The passive of ἐπιστρέφω is also used in the middle sense although the passive “were turned” would be fitting here; the form is the second passive. The aorist simply states the past fact to express which the English uses the perfect: “did turn yourselves now” means “now” since Christ has borne your sins. The use of but one article makes both nouns a unified designation: “the Shepherd and Overseer of your souls.” Now these slaves who are being addressed by Peter, like all other readers, are under Christ who is their Shepherd. We need not quote all the passages which call Christ our “Shepherd” and state all that we thus have in him. By doubling the term and adding “Overseer” Peter makes the thought more emphatic. Wandering sheep have no one to look after them and are thus doomed to perish; Christ looks after his sheep. The rendering “bishop” is inadequate because it suggests the much later ecclesiastical use of this word.

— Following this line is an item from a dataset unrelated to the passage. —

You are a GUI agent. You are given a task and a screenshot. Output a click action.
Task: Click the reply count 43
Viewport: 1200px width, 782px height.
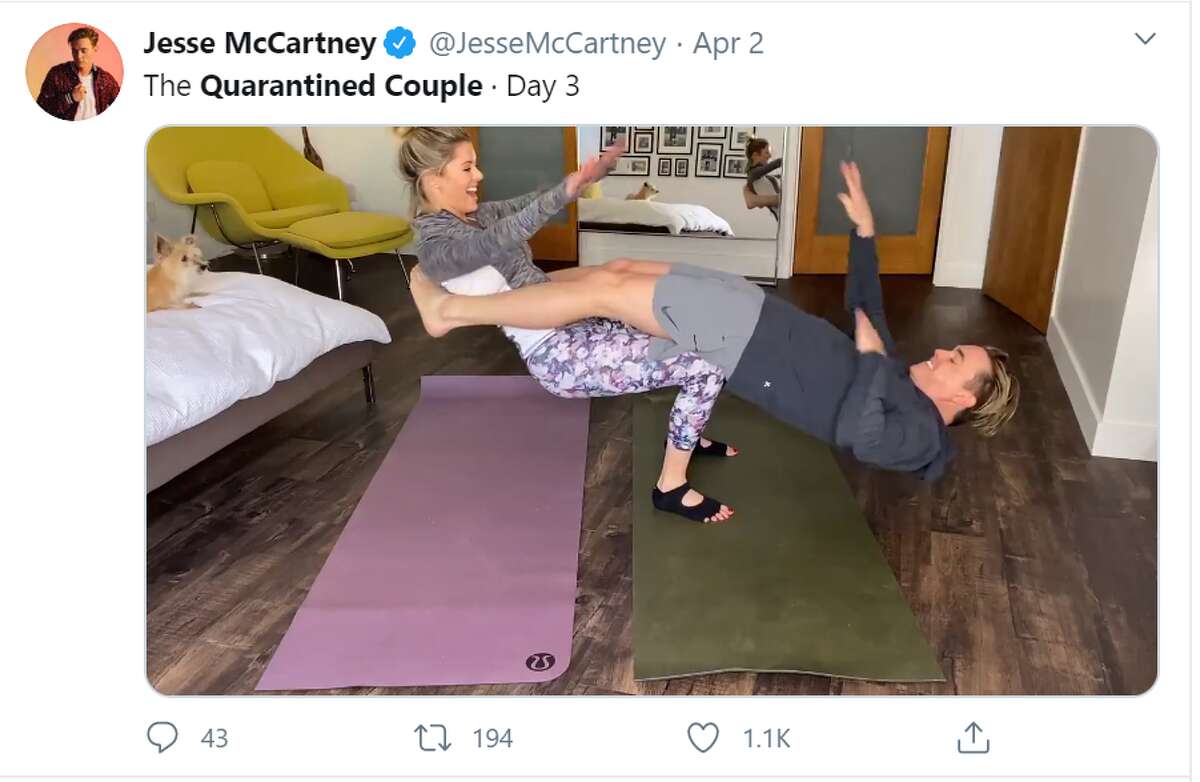pos(214,739)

Πρεσβύτερος, “elder,” and also ἐπίσκοπος are used in the New Testament with reference to the pastors of the church; Peter’s use of the latter word with reference to Christ has nothing in particular to do with this congregational office. Peter has in mind only the general figure of sheep who once went astray and had no one to guard them and then came to Christ who cares for their needs. The thought that the slaves who are compelled to suffer at the hands of their masters have Jesus as their Shepherd and Overseer is one of great comfort to them. His gentle hand keeps them, and he is not unmindful of their hard condition. To be sure, ἐπίσκοπος denotes one who is placed over us; but, compared with πρεσβύτερος, it is a term that denotes service; the thought of dignity is far more prominent in the latter term.